Background: Roux-en-Y esophagojejunostomy (RYEJ) is an effective treatment option in some patients with complicated gastroesophageal reflux disease (GERD). Postoperative dysphagia is common, and is most often caused by mechanical problems such as stricture or bowel obstruction; however some patients develop refractory dysphagia in the absence of mechanical obstruction and do not respond to empiric dilation. The objective of this study was to evaluate the patients who underwent RYEJ and subsequently developed dysphagia, and assess the etiology of dysphagia.

Methods: This is a retrospective review of patients who had undergone RYEJ to treat GERD following prior upper gastrointestinal surgery. Prior to RYEJ, all patients underwent esophageal physiology testing including upper endoscopy, high-resolution manometry (HRM) and pH testing. Patients who developed postoperative dysphagia underwent both radiographic and endoscopic assessment to evaluate stricture formation and bowel obstruction, and subsequently underwent dilation (empiric or therapeutic). Patients who were un-responsive to dilation in the absence of mechanical obstruction, underwent HRM combined with antegrade impedance using both liquid and paste (pudding) to assess esophageal motility as a possible etiology of dysphagia.

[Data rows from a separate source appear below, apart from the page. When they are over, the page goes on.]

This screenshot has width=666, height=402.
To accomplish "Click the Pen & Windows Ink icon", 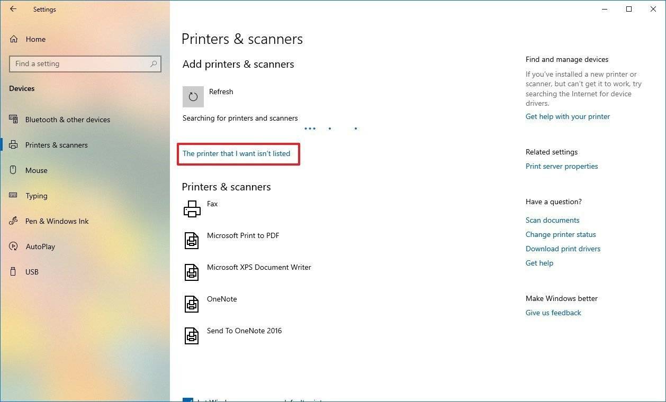I will pyautogui.click(x=13, y=221).
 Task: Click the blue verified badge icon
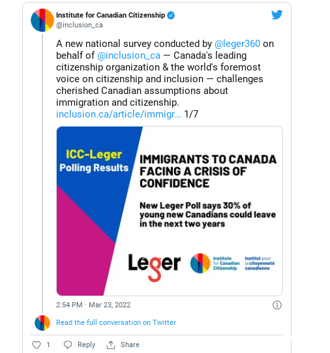point(171,15)
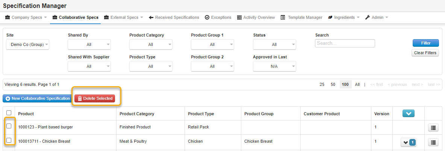Image resolution: width=445 pixels, height=151 pixels.
Task: Open Received Specifications via its arrow icon
Action: 151,17
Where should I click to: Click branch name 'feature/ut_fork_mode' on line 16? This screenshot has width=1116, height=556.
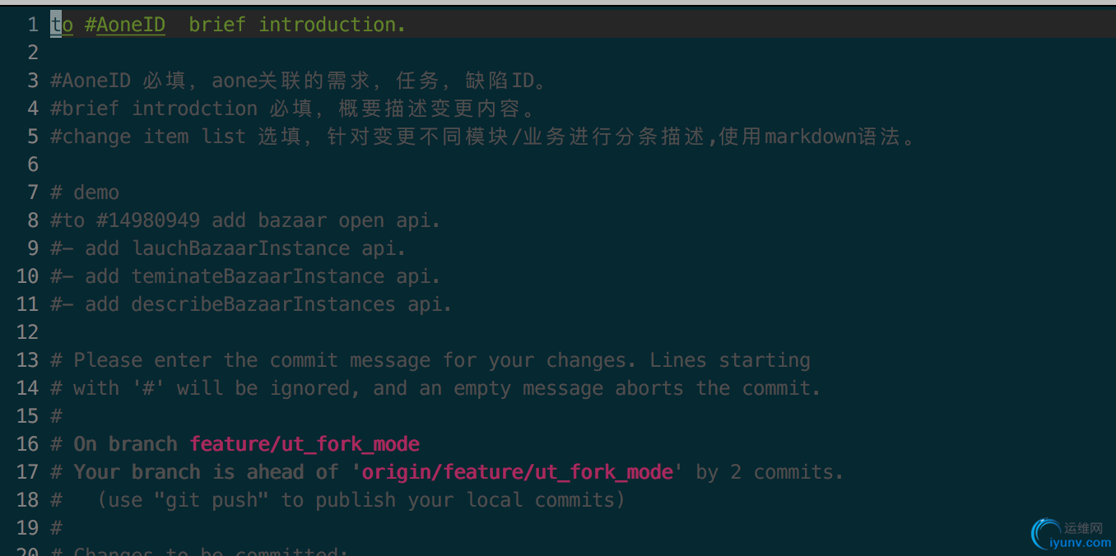pos(305,444)

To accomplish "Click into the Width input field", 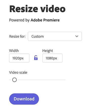I will (x=19, y=58).
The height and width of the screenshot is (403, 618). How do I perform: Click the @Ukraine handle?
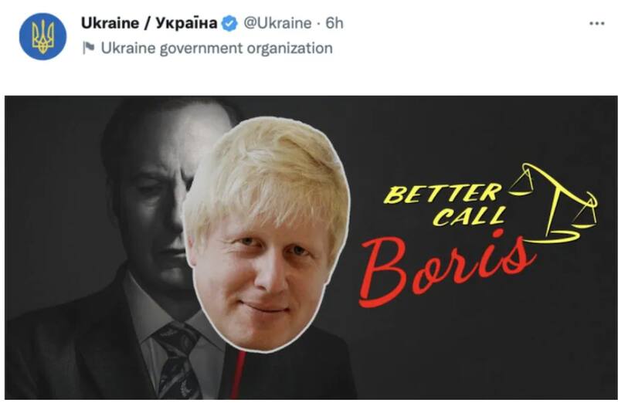pyautogui.click(x=277, y=23)
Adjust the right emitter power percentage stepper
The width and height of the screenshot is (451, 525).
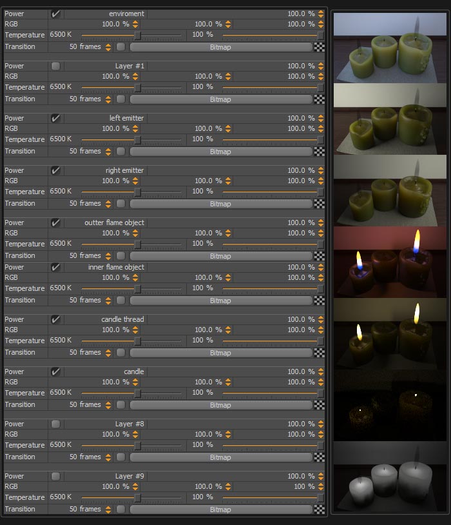tap(321, 170)
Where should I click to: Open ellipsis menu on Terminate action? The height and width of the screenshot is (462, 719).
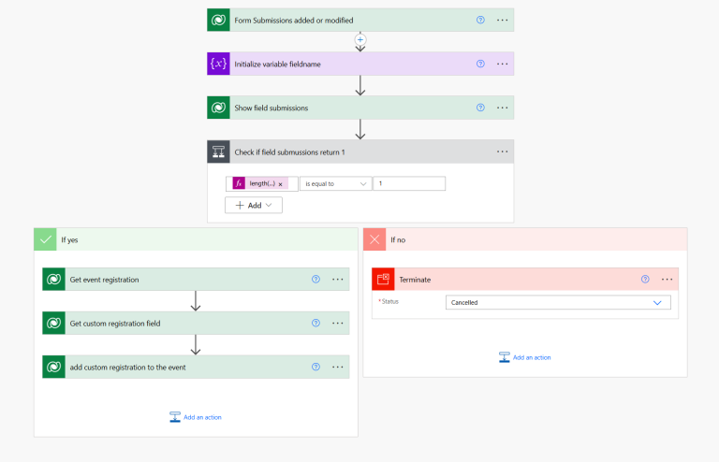[x=667, y=279]
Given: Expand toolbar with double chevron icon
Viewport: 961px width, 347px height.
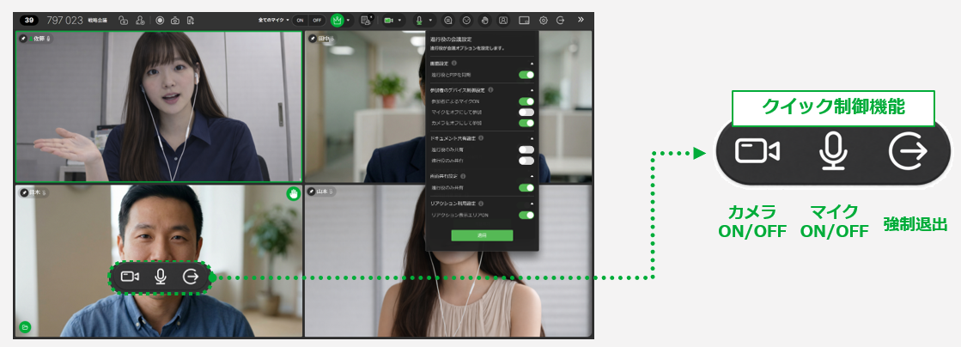Looking at the screenshot, I should pyautogui.click(x=581, y=21).
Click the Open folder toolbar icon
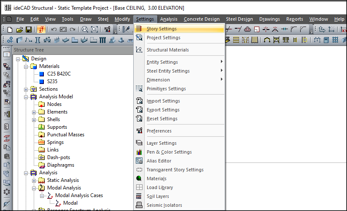The image size is (347, 211). pos(19,29)
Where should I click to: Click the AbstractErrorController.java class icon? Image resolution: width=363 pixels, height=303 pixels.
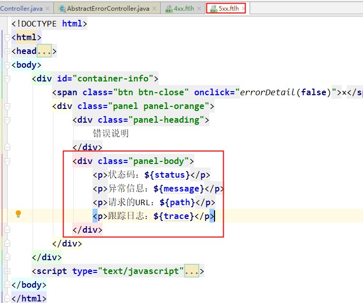[x=62, y=9]
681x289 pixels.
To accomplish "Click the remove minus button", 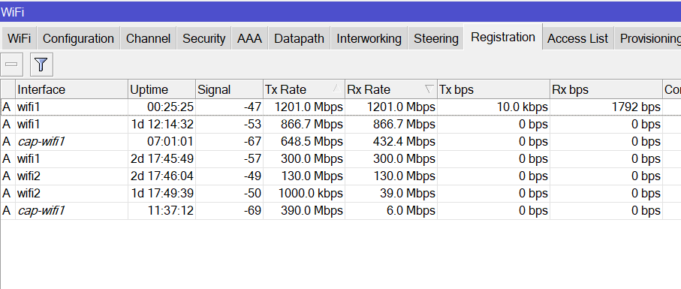I will [11, 65].
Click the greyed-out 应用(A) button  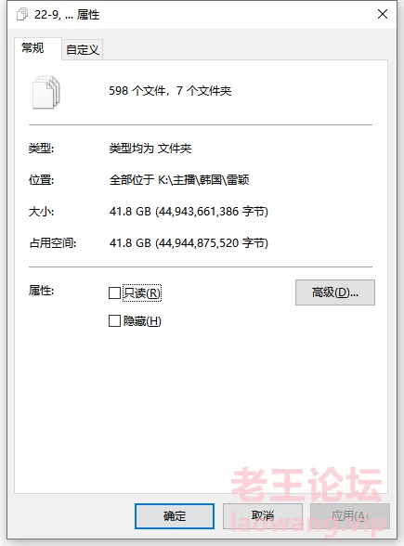[349, 515]
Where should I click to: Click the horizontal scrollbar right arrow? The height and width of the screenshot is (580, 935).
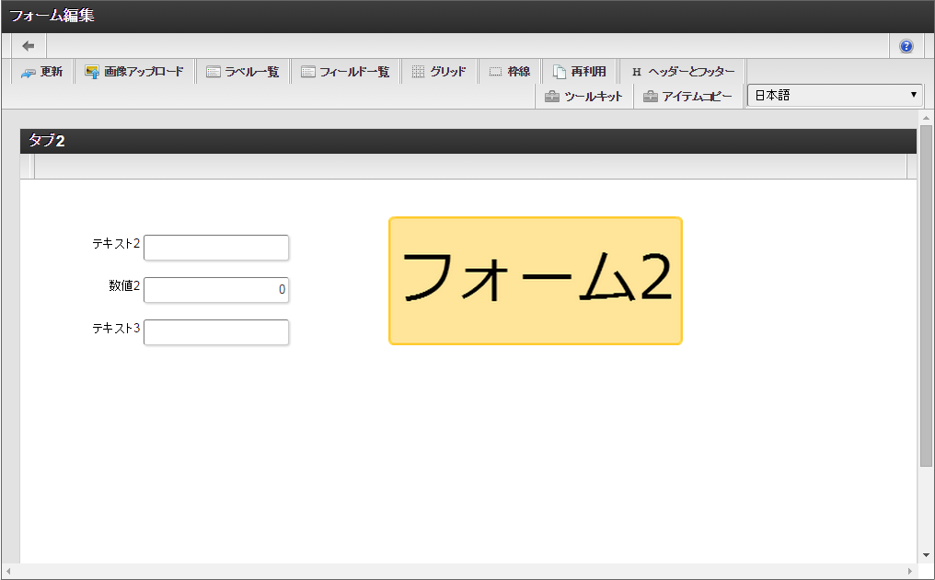(x=911, y=572)
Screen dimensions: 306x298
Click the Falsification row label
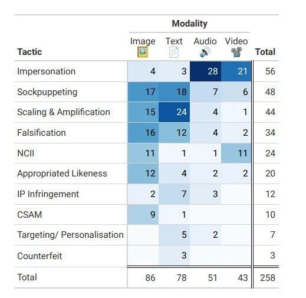tap(41, 133)
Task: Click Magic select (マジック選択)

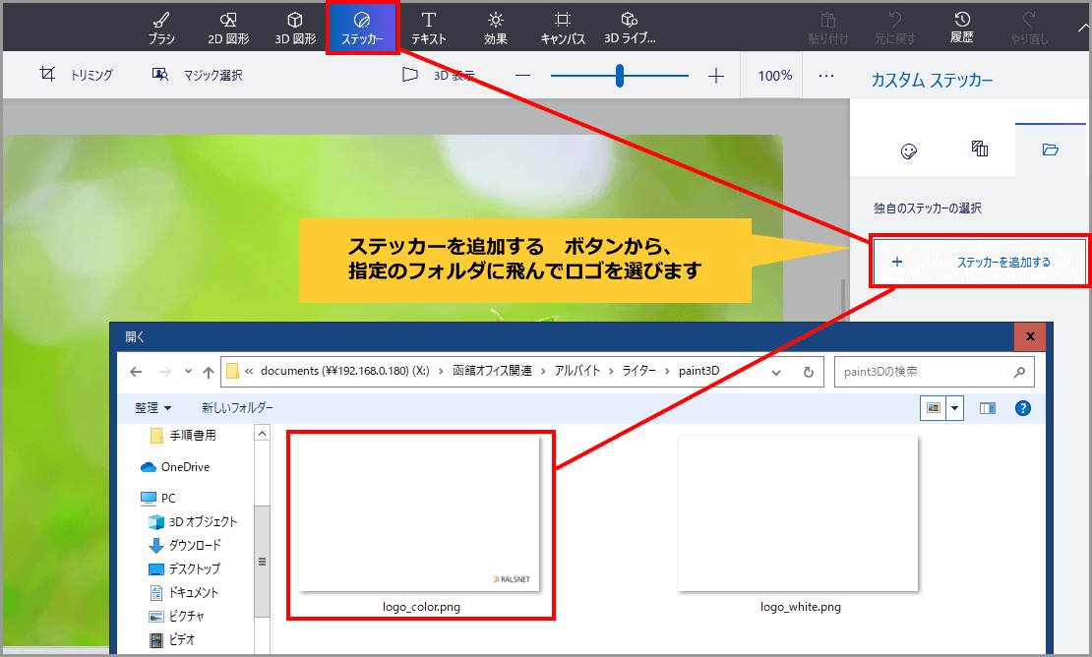Action: [x=197, y=75]

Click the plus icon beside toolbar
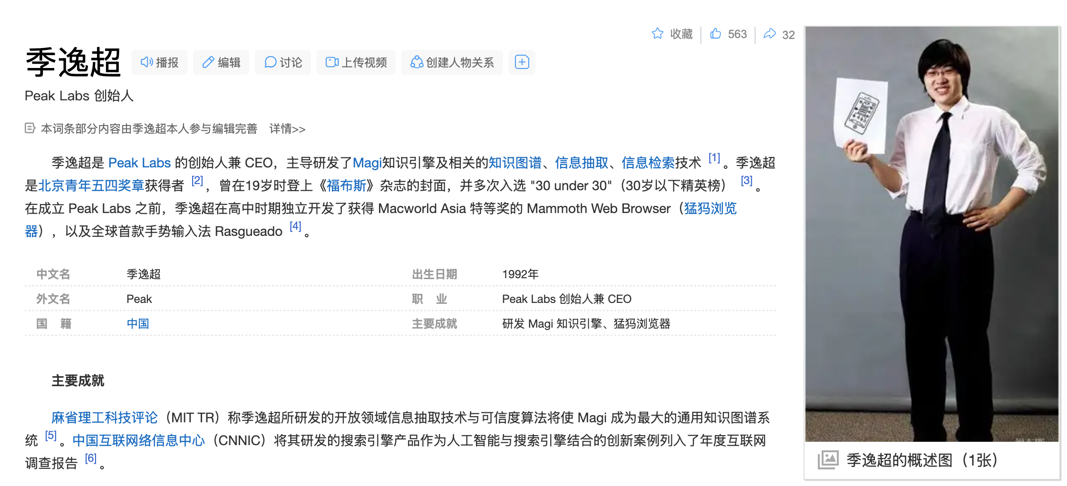coord(522,62)
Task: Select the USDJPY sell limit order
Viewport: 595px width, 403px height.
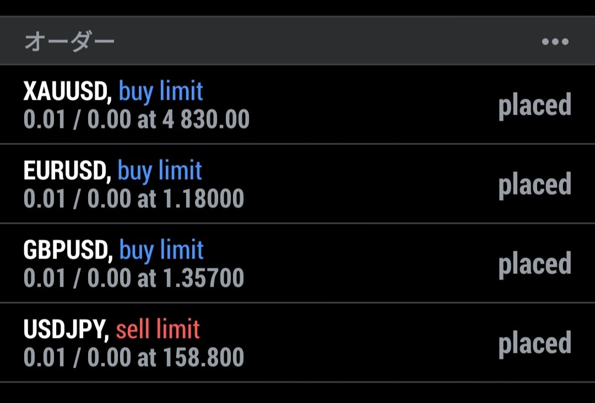Action: [298, 342]

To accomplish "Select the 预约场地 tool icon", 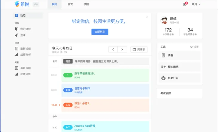I will pos(163,67).
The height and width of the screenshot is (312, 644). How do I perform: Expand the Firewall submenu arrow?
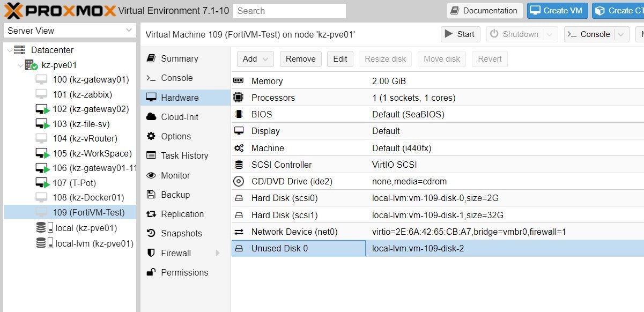tap(218, 253)
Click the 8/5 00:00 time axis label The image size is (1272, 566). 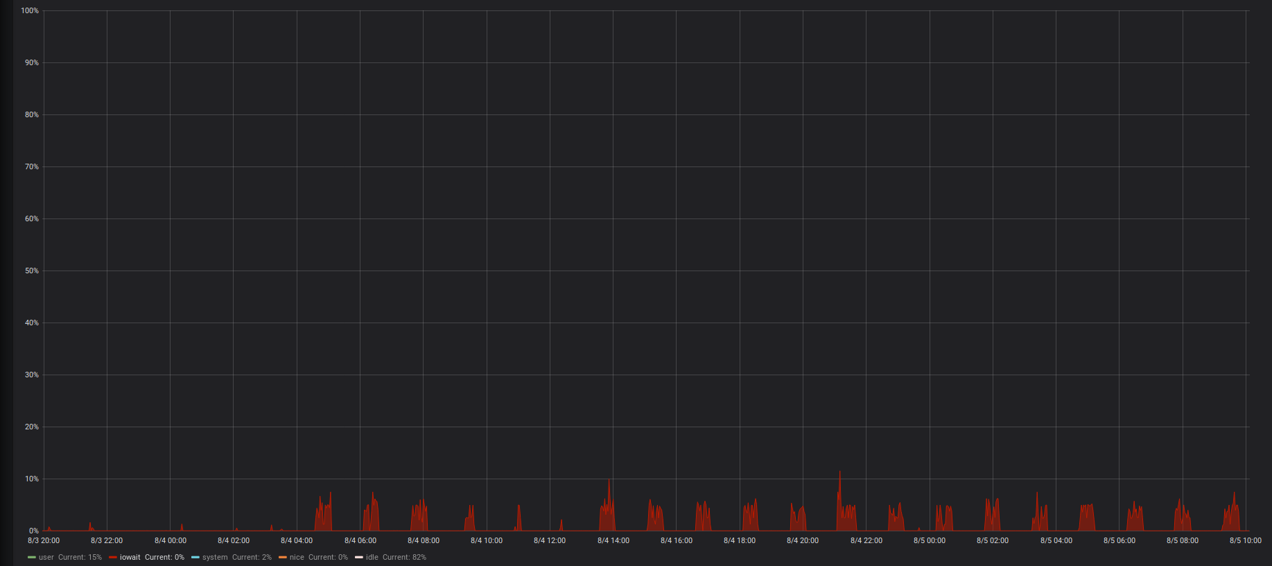929,540
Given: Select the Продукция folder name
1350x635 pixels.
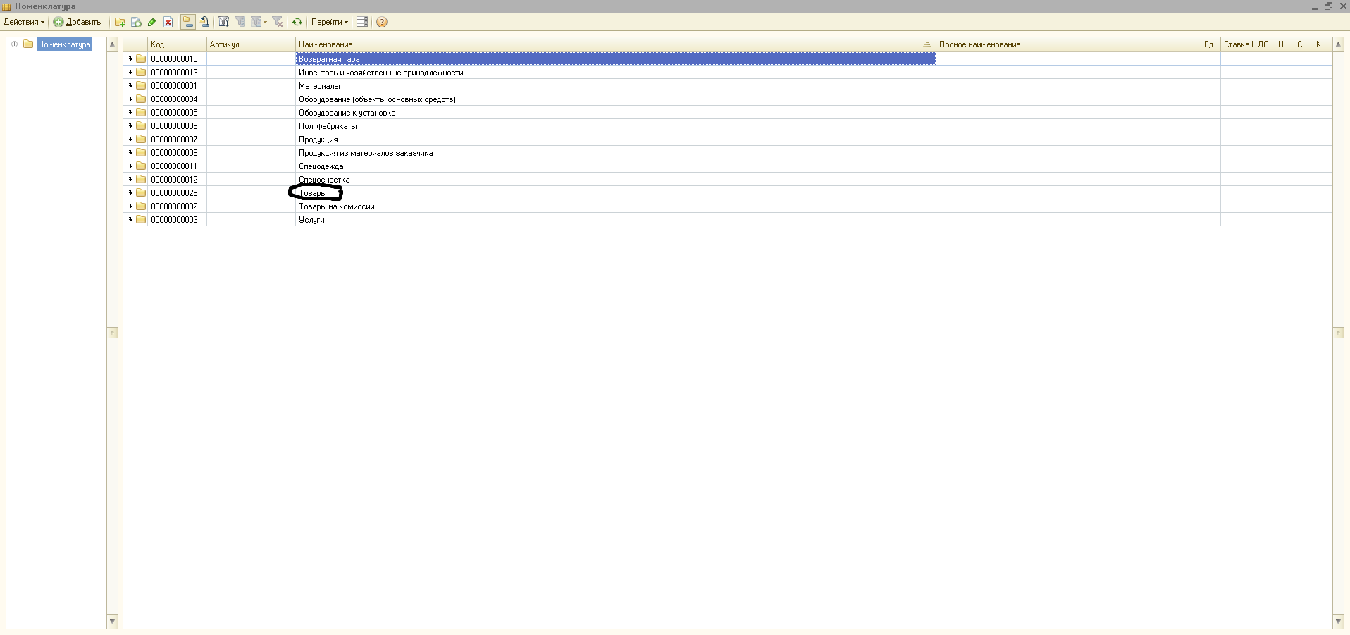Looking at the screenshot, I should coord(318,140).
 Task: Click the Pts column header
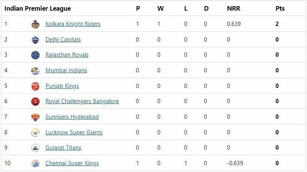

Results: From July 2009 to July 2011, 13 patients underwent RYEJ, 10 of whom had prior surgery including Nissen fundoplication (n= 2), vertical banded gastroplasty (n=3), Heller myotomy with Dor fundoplication (n=1), gastric bypass (n=3) and Billroth II gastrectomy (n=1). Mean age and BMI were 55.3 years (range, 44-66 years) and 34.3 (range, 26.3-48.1), respectively. Eight of 13 (61.5%) patients developed dysphagia after RYEJ. No patients had radiographic evidence of small bowel obstruction. Upper endoscopy demonstrated anastomotic stricture (n=8) or roux limb narrowing within the transverse mesocolon (n=2), which was successfully treated with dilation. Three patients had incapacitating dysphagia with regurgitation in the absence of mechanical obstruction. HRM demonstrated esophageal primary peristaltic failure as evidenced by low mean wave amplitude ordered contractions and dropped peristaltic waves. All three patients had 100% incomplete bolus clearance with paste and this correlated with symptom of dysphagia. Two of three patients underwent esophagectomy with neck anastomosis and had complete symptom resolution.

Conclusion: For patients with non-obstructive, dilation refractory dysphagia following RYEJ, HRM combined with antegrade impedance testing using a defined liquid and paste protocol with symptom correlation is effective in determining etiology. Esophagectomy is an effective treatment option in this setting but long-term follow-up is required.